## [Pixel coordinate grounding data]
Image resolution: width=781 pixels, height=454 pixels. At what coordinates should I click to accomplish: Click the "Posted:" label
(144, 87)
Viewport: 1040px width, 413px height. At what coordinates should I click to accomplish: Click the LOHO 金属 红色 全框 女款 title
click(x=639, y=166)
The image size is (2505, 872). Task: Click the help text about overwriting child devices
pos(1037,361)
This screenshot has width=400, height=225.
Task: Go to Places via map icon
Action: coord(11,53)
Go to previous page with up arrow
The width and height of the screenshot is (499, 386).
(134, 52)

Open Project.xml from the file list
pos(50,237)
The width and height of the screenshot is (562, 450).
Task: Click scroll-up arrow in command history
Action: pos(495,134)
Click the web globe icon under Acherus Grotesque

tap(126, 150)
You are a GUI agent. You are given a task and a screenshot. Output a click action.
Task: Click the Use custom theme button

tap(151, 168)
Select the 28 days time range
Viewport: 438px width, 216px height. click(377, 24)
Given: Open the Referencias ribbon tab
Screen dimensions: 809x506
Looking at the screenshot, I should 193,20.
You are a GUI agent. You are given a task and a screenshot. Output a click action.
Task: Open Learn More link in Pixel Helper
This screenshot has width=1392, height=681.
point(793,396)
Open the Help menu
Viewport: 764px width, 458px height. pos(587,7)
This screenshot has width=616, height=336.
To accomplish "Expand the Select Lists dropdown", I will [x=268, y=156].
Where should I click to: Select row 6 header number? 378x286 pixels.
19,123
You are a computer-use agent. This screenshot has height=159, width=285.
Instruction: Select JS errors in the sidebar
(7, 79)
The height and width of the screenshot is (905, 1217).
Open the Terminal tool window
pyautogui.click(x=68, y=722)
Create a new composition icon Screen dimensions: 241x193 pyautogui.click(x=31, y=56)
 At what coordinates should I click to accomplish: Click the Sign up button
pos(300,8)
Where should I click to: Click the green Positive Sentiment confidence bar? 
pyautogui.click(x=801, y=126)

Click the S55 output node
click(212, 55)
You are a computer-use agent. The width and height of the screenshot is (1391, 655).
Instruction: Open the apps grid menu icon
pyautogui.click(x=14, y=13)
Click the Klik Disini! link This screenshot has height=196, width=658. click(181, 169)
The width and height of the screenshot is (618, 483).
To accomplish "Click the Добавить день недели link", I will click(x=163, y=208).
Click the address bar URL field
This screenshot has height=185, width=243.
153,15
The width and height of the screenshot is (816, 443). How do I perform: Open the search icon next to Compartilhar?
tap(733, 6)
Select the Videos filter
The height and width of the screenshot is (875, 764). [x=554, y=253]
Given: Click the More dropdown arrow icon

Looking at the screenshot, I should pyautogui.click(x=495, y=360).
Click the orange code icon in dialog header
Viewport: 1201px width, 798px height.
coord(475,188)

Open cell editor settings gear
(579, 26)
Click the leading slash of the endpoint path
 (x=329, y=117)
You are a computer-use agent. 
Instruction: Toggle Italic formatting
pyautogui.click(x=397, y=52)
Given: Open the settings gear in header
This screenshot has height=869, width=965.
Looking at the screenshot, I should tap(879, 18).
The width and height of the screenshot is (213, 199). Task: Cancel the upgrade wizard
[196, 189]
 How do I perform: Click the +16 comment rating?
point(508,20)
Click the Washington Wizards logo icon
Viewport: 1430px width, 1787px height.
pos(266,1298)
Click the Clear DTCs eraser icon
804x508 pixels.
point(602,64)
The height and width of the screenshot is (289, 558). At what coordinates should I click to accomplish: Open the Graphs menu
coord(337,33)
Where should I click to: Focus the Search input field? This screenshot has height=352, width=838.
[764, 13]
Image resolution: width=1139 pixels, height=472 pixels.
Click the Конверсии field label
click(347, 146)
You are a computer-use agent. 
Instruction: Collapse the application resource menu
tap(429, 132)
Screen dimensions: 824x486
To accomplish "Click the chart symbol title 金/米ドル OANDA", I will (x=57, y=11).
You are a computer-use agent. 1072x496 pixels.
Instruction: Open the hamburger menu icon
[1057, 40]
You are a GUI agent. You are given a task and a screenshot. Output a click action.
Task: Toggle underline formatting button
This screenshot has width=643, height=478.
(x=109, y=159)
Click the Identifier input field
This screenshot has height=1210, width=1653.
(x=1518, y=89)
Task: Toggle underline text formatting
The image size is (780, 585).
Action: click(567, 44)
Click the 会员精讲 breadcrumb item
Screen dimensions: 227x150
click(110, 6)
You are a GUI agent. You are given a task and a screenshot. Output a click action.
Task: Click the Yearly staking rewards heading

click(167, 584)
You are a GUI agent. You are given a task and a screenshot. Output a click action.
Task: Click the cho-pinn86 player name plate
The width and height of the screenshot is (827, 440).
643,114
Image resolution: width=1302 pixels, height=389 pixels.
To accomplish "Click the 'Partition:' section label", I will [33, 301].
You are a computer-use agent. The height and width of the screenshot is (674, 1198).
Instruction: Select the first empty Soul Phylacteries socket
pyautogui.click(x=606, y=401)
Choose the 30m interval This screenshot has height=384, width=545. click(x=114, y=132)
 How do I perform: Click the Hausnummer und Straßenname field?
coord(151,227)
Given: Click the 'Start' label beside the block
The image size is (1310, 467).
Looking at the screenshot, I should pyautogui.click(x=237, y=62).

## [Instructions to follow]
Go through the records and repeat each one exactly as written.

## [Finished exercise]
Image resolution: width=781 pixels, height=454 pixels. At what coordinates should I click to accomplish: Click the "Posted:" label
(144, 87)
Viewport: 1040px width, 413px height. At what coordinates should I click to accomplish: Click the LOHO 金属 红色 全框 女款 title
click(x=639, y=166)
The image size is (2505, 872). Task: Click the help text about overwriting child devices
pos(1037,361)
This screenshot has width=400, height=225.
Task: Go to Places via map icon
Action: coord(11,53)
Go to previous page with up arrow
The width and height of the screenshot is (499, 386).
(134, 52)

Open Project.xml from the file list
pos(50,237)
The width and height of the screenshot is (562, 450).
Task: Click scroll-up arrow in command history
Action: pos(495,134)
Click the web globe icon under Acherus Grotesque

tap(126, 150)
You are a GUI agent. You are given a task and a screenshot. Output a click action.
Task: Click the Use custom theme button

tap(151, 168)
Select the 28 days time range
Viewport: 438px width, 216px height. click(377, 24)
Given: Open the Referencias ribbon tab
Screen dimensions: 809x506
Looking at the screenshot, I should 193,20.
You are a GUI agent. You are given a task and a screenshot. Output a click action.
Task: Open Learn More link in Pixel Helper
This screenshot has width=1392, height=681.
point(793,396)
Open the Help menu
Viewport: 764px width, 458px height. pos(587,7)
This screenshot has width=616, height=336.
To accomplish "Expand the Select Lists dropdown", I will [x=268, y=156].
Where should I click to: Select row 6 header number? 378x286 pixels.
19,123
You are a computer-use agent. This screenshot has height=159, width=285.
Instruction: Select JS errors in the sidebar
(7, 79)
The height and width of the screenshot is (905, 1217).
Open the Terminal tool window
pyautogui.click(x=68, y=722)
Create a new composition icon Screen dimensions: 241x193 pyautogui.click(x=31, y=56)
 At what coordinates should I click to accomplish: Click the Sign up button
pos(300,8)
Where should I click to: Click the green Positive Sentiment confidence bar? 
pyautogui.click(x=801, y=126)

Click the S55 output node
click(212, 55)
You are a computer-use agent. The width and height of the screenshot is (1391, 655).
Instruction: Open the apps grid menu icon
pyautogui.click(x=14, y=13)
Click the Klik Disini! link This screenshot has height=196, width=658. click(181, 169)
The width and height of the screenshot is (618, 483).
To accomplish "Click the Добавить день недели link", I will click(x=163, y=208).
Click the address bar URL field
This screenshot has height=185, width=243.
153,15
The width and height of the screenshot is (816, 443). How do I perform: Open the search icon next to Compartilhar?
tap(733, 6)
Select the Videos filter
The height and width of the screenshot is (875, 764). [x=554, y=253]
Given: Click the More dropdown arrow icon

Looking at the screenshot, I should pyautogui.click(x=495, y=360).
Click the orange code icon in dialog header
Viewport: 1201px width, 798px height.
coord(475,188)

Open cell editor settings gear
(579, 26)
Click the leading slash of the endpoint path
 (x=329, y=117)
You are a computer-use agent. 
Instruction: Toggle Italic formatting
pyautogui.click(x=397, y=52)
Given: Open the settings gear in header
This screenshot has height=869, width=965.
Looking at the screenshot, I should tap(879, 18).
The width and height of the screenshot is (213, 199). Task: Cancel the upgrade wizard
[196, 189]
 How do I perform: Click the +16 comment rating?
point(508,20)
Click the Washington Wizards logo icon
Viewport: 1430px width, 1787px height.
pos(266,1298)
Click the Clear DTCs eraser icon
804x508 pixels.
point(602,64)
The height and width of the screenshot is (289, 558). At what coordinates should I click to accomplish: Open the Graphs menu
coord(337,33)
Where should I click to: Focus the Search input field? This screenshot has height=352, width=838.
[764, 13]
Image resolution: width=1139 pixels, height=472 pixels.
Click the Конверсии field label
click(347, 146)
You are a computer-use agent. 
Instruction: Collapse the application resource menu
tap(429, 132)
Screen dimensions: 824x486
To accomplish "Click the chart symbol title 金/米ドル OANDA", I will (x=57, y=11).
You are a computer-use agent. 1072x496 pixels.
Instruction: Open the hamburger menu icon
[1057, 40]
You are a GUI agent. You are given a task and a screenshot. Output a click action.
Task: Toggle underline formatting button
This screenshot has width=643, height=478.
(x=109, y=159)
Click the Identifier input field
This screenshot has height=1210, width=1653.
(x=1518, y=89)
Task: Toggle underline text formatting
The image size is (780, 585).
Action: click(567, 44)
Click the 会员精讲 breadcrumb item
Screen dimensions: 227x150
click(110, 6)
You are a GUI agent. You are given a task and a screenshot. Output a click action.
Task: Click the Yearly staking rewards heading

click(167, 584)
You are a GUI agent. You are given a task and a screenshot. Output a click action.
Task: Click the cho-pinn86 player name plate
The width and height of the screenshot is (827, 440).
643,114
Image resolution: width=1302 pixels, height=389 pixels.
To accomplish "Click the 'Partition:' section label", I will [33, 301].
You are a computer-use agent. The height and width of the screenshot is (674, 1198).
Instruction: Select the first empty Soul Phylacteries socket
pyautogui.click(x=606, y=401)
Choose the 30m interval This screenshot has height=384, width=545. click(x=114, y=132)
 How do I perform: Click the Hausnummer und Straßenname field?
coord(151,227)
Given: Click the 'Start' label beside the block
The image size is (1310, 467).
Looking at the screenshot, I should pyautogui.click(x=237, y=62).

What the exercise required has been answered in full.